自己目的化しない。説明しない。わたしにとってそのような具体は反芸術ではなく、今まで意識すらせず軽んじてきたものへの気づきと凝視をするきっかけとなったものだ。ここから、自分の創作に吸収できるものを最大限得るべきだという感覚をビシバシ感じる。
都合の良い自己解釈が満載だと思うが(でも過去と現在進行形の事象から何を受け取るかはわたしの自由だ)、ともかくわたしはあまりにも物性を愛さず大事にしてこなかった。その一点は反省すべきだ。でなければ、わたしはごく個人的な思い込みの世界の内側から殻をつつく雛鳥にすらなれない。主観でしか生きられないことはわかっていても、外界や他者、客観といった理解の及ばない視点にトライすらせず生きる自分自身の怠慢を許すことになる。それは何か、嫌だ。

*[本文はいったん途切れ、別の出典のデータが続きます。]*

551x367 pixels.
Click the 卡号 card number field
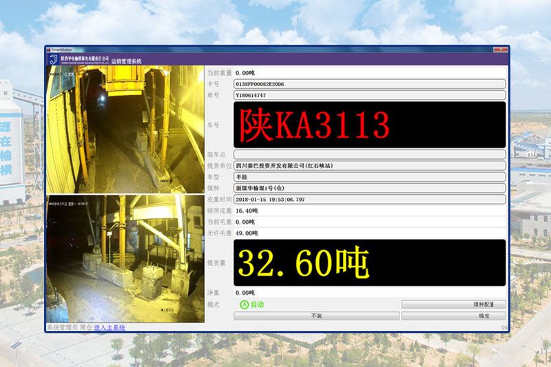click(x=369, y=84)

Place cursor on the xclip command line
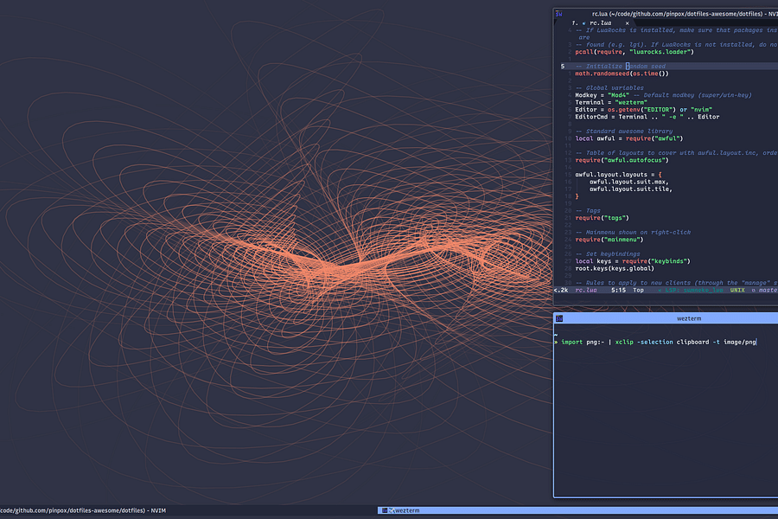pyautogui.click(x=657, y=342)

まだまだ勉強不足なので、美術界に精通する方々からすればとんだ勘違いをしているかもしれないが、学びの途上記録としてご容赦いただけたらと思う。美術作品の鑑賞はどのように捉えても自由だけれど、歴史や各作家の考え方に対しては、言語化に際しての正確さ、正しい理解というものが必要かつ存在すると思っている。だからこれからたくさん関連書籍を読みたいし、作品にも触れたい。